» TEXT BLOCK
Imports Surge but Duty Collection Concentrates on High-Tariff Brackets Nepal’s foreign trade figures for the first month of the fiscal year 2082/83 (Shrawan, mid-July to mid-August 2025) reveal a striking contrast between imports and customs duty collection. According to official data, the country recorded imports worth Rs. 143.04 billion, while the government collected Rs. 13.61 billion in import duties. The distribution of imports and duties across different tariff rates highlights how Nepal’s revenue collection is disproportionately driven by higher tariff brackets, despite lower import shares in some cases.

DGDipesh Ghimire
Published on August 23, 20253 min read
Imports Surge but Duty Collection Concentrates on High-Tariff Brackets

Nepal’s foreign trade figures for the first month of the fiscal year 2082/83 (Shrawan, mid-July to mid-August 2025) reveal a striking contrast between imports and customs duty collection. According to official data, the country recorded imports worth Rs. 143.04 billion, while the government collected Rs. 13.61 billion in import duties. The distribution of imports and duties across different tariff rates highlights how Nepal’s revenue collection is disproportionately driven by higher tariff brackets, despite lower import shares in some cases.

Heavy Imports at Low or Zero Duty

The figures show that nearly 10.55% of imports (Rs. 15.08 billion) entered Nepal under the 0% duty category, generating no customs revenue. Similarly, imports under the 5% tariff rate contributed the largest share of total imports – about 20.87% (Rs. 29.85 billion) – but accounted for only 7.91% of total duties. This indicates that a significant portion of goods entering the country face minimal tariff barriers, easing the cost burden for traders but limiting government revenue potential.

Mid-Range Duties Drive Revenue

Imports in the 10% and 15% duty brackets show a more balanced picture. At 10% duty, Nepal imported goods worth Rs. 41.86 billion (29.27% of total imports), generating Rs. 1.85 billion (13.59% of duties). Similarly, at the 15% bracket, imports of Rs. 18.12 billion yielded Rs. 2 billion in duties, equivalent to 14.74% of the total duty collected. These figures demonstrate that mid-range tariff rates are both trade-heavy and revenue-productive, contributing significantly to government coffers.

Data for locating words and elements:
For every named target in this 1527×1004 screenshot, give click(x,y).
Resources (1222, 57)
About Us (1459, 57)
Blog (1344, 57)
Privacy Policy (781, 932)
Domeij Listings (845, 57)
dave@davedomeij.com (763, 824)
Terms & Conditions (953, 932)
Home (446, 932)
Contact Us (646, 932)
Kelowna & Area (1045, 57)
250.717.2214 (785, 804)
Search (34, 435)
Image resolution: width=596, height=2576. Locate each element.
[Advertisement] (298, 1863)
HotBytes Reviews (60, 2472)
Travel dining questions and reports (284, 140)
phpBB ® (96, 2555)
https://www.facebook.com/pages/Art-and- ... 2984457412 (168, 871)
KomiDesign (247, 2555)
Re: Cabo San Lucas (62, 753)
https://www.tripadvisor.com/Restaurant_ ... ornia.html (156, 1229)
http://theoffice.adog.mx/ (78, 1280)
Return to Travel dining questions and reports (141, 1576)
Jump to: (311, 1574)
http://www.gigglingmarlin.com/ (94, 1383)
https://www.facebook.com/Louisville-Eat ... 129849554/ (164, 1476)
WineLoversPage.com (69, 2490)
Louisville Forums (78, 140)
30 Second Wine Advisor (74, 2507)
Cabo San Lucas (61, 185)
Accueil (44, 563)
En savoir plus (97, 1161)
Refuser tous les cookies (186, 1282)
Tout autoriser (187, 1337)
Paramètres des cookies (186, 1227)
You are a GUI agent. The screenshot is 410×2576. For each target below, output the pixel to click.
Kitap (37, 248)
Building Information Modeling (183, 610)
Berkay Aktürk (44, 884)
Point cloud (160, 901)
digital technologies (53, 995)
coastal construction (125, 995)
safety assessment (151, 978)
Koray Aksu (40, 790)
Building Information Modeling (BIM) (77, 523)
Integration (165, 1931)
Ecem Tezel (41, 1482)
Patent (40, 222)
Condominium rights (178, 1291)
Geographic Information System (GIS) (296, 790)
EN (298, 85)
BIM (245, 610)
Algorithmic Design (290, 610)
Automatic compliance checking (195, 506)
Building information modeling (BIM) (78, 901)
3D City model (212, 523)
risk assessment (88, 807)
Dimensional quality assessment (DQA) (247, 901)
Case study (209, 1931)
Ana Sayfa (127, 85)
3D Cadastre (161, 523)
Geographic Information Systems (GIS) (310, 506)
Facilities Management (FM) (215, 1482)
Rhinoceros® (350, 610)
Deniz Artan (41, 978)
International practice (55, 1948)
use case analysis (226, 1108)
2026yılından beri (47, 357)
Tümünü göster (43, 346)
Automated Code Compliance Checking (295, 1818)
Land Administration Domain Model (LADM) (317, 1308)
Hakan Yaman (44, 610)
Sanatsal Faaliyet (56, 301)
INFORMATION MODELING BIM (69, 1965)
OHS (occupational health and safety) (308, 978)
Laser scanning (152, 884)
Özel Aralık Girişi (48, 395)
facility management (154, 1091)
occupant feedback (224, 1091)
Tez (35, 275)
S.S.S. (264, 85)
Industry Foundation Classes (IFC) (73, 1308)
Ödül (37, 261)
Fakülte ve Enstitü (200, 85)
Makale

» TASKS AND EXERCISES
A - According to the article on Nepal's imports and duty collection, what amount did the government collect in import duties during Shrawan?
B - Extend the article on Nepal's imports and duty collection, picking up after its final paragraph.

» WRITTEN RESPONSES
A - Rs. 13.61 billion.

B -
High Tariffs: Small Imports, Big Revenue Impact

The 30% duty bracket stands out as the single largest contributor to government revenue. Imports under this category were just Rs. 11.44 billion (8% of total imports), but they generated a staggering Rs. 3.07 billion, accounting for 22.61% of total duties collected. Similarly, “Other” categories – often covering specialized goods with higher or variable tariffs – contributed Rs. 2.89 billion (21.25% of total duties), even though their import value was only Rs. 13.65 billion (9.55% of total imports).

In contrast, categories such as the 40% and 80% brackets show modest contributions. Imports worth Rs. 1.6 billion and Rs. 1.26 billion respectively generated about Rs. 594 million and Rs. 608 million in duties, contributing just under 5% each to total revenue.

Key Takeaways and Economic Implications

  1. Revenue Dependence on Higher Tariffs – Although goods imported under low or zero tariff rates dominate Nepal’s trade basket in terms of value, the government’s customs revenue is disproportionately reliant on goods subject to higher duties, especially the 30% and “Other” categories.

  2. Policy Trade-Offs – While low duties facilitate trade and keep consumer prices stable, they constrain government revenue mobilization. On the other hand, higher duties provide a critical revenue stream but can discourage imports of essential or industrial goods, potentially raising costs for consumers and industries alike.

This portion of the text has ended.